The Conservative Party’s tendency to look both ways on the climate predates Johnson’s premiership, which began in July 2019. Between 2010 and 2016, as part of a sweeping program of public budget cuts, Cameron—who famously urged Brits to “vote blue, go green”—slashed subsidies for domestic solar production and sold Britain’s nascent Green Investment Bank, now known as the Green Investment Group, off to an Australian investment firm. Johnson has continued this trend: In March, his government scrapped a $2 billion green home grant scheme, which had offered British families financial incentives to install low-carbon heating systems in their homes.
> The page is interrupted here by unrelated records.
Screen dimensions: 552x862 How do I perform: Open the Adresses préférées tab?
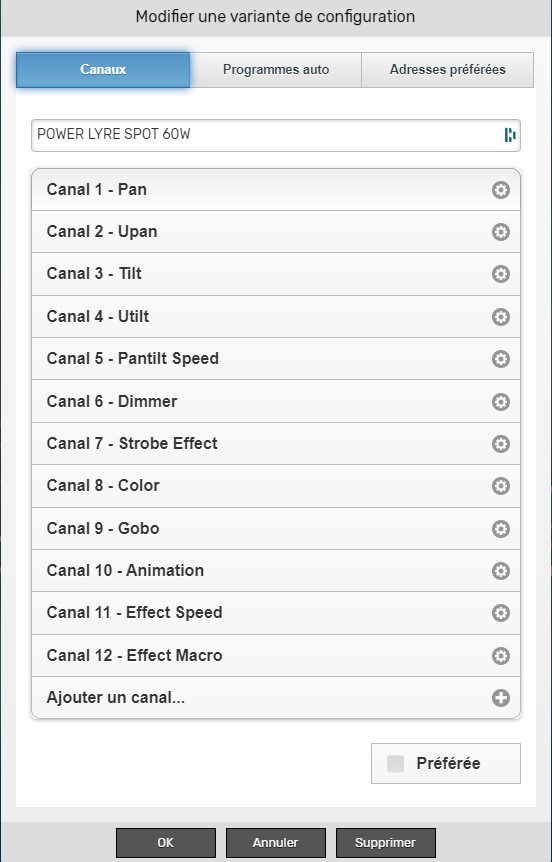coord(448,70)
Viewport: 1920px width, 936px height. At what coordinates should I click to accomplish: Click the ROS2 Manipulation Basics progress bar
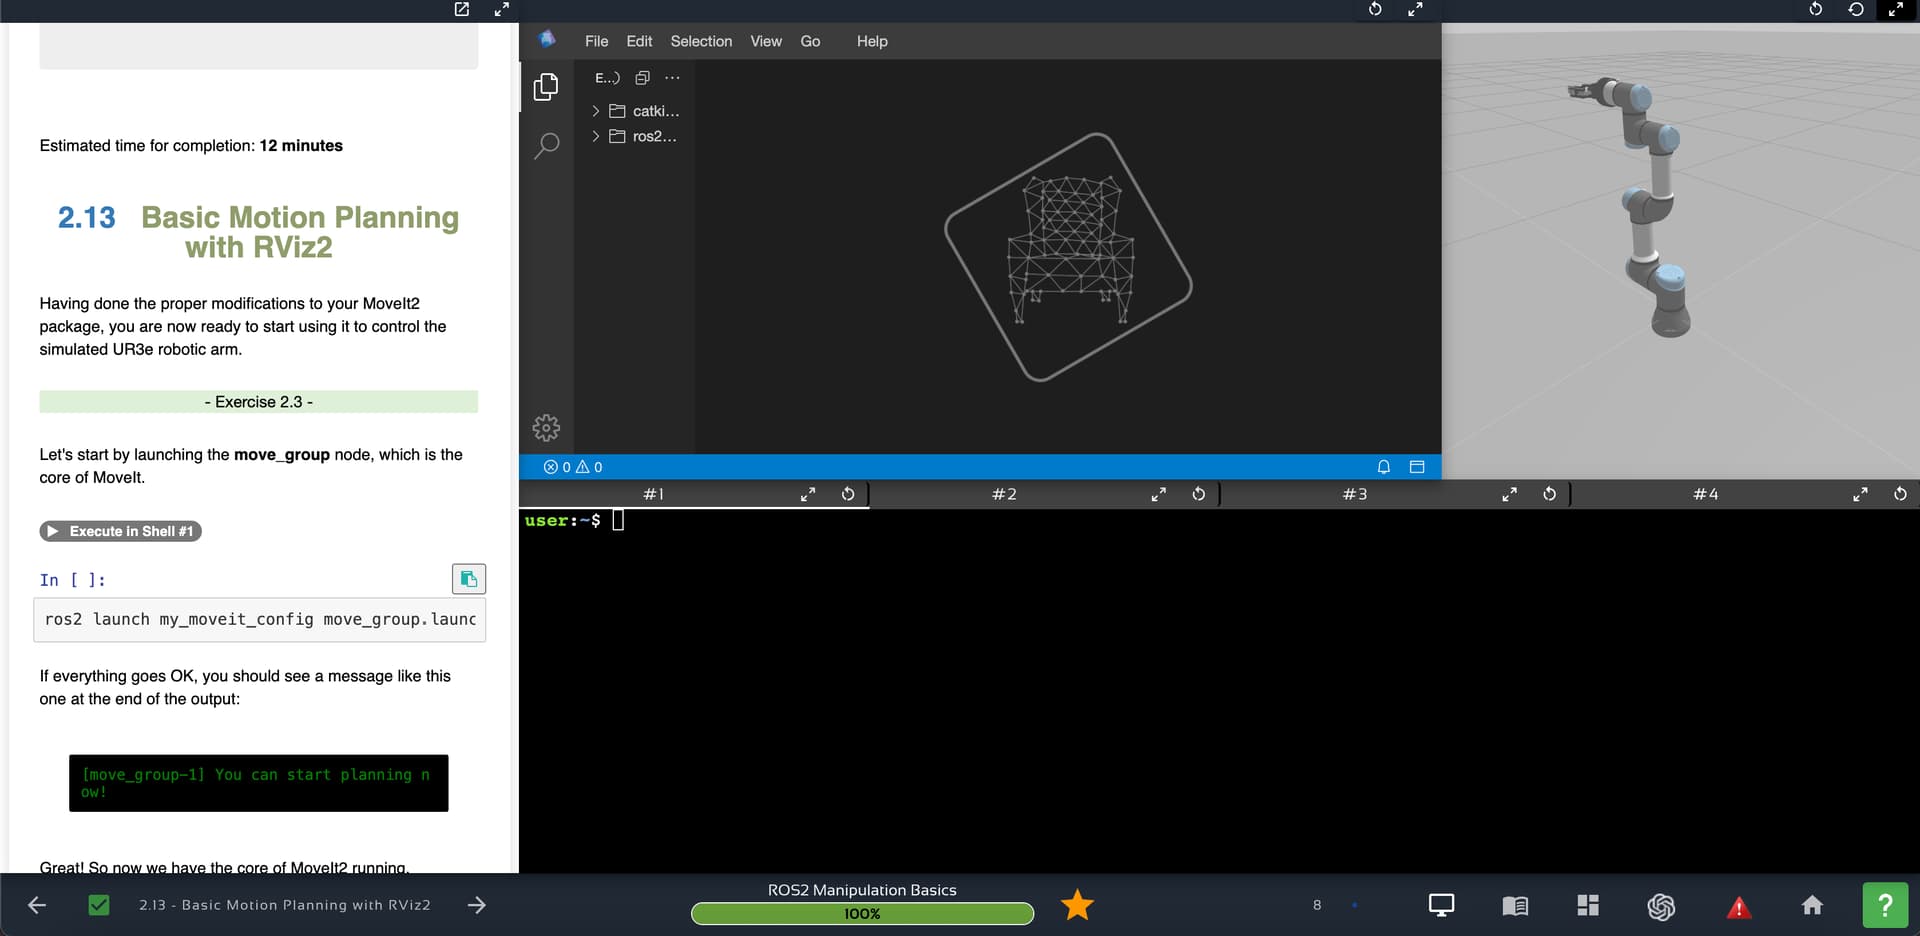862,913
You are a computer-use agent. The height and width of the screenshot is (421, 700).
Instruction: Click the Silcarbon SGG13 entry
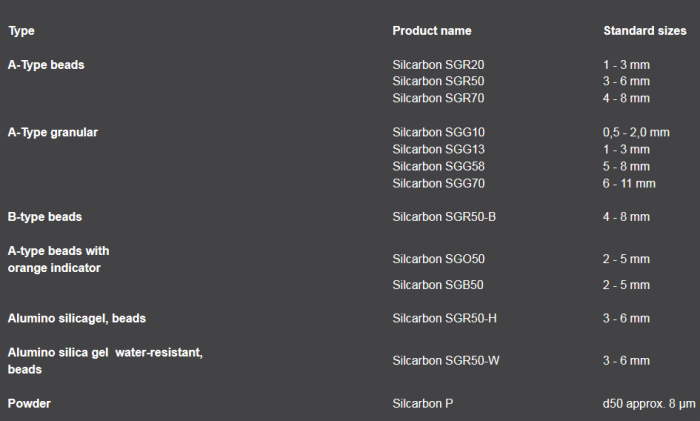point(438,149)
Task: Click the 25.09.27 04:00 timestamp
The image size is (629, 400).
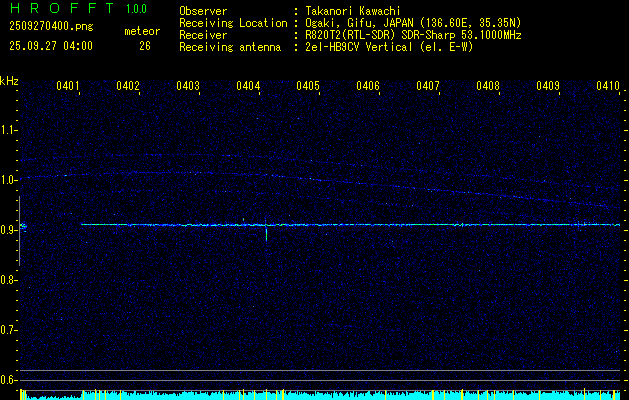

For British climate activists, the prime minister’s lackluster environmental spending initiatives and his refusal to end state support for industries actively contributing to global warming are emblematic of the Conservative Party’s contradictory approach to green issues. “As ever with Johnson, rhetoric rarely matches reality,” Mathew Lawrence, director of the London-based policy forum Common Wealth and co-author of Planet On Fire: A Manifesto for the Age of Environmental Breakdown, a new book about Green New Deal proposals, told me in February. If the Tories were truly more concerned about the climate crisis, they would spend “more on their much-touted green industrial revolution than on Britain’s largest ever-road building program,” he said.
As if to underline the point, until recently, Conservative ministers had refused to intervene in the creation of a new coal mine in Cumbria, in the north of England, only to abruptly halt local plans for the project after being publicly rebuked by the CCC. “The opening of a new deep coking coal mine in Cumbria will increase global emissions and have an appreciable impact on the U.K.’s legally binding carbon budgets,” John Gummer, the committee’s chairperson, wrote in a letter addressed to the government on Feb. 1.
With COP26 on the horizon, Johnson will be hoping the gap between Britain’s—largely circumstantial—reputation as a global environmental leader and his government’s patchy record on climate change goes unnoticed on the international stage. Nick Mabey, CEO of the E3G climate think tank in London, sees COP26 as the first “major post-Brexit test” of the United Kingdom’s diplomatic reach and, therefore, a “hugely significant” event for the British Conservative administration. According to Mabey, Biden’s new climate-conscious White House will be at the forefront of Johnson’s soft-power strategy in the months leading up to the November summit. The United Kingdom is “clearly using climate change as a way of rebuilding Trans-Atlantic ties” following the turbulence of former U.S. President Donald Trump’s years and Britain’s fraught departure from the EU, Mabey said at the start of March.
Geopolitics of Brexit aside, London’s green overtures to Washington and the wider world would stand a better chance of success if Johnson had a more credible plan for the next decade of British carbon emission cuts. The fact that he doesn’t could end up being a serious problem for the United Kingdom—in more ways than one.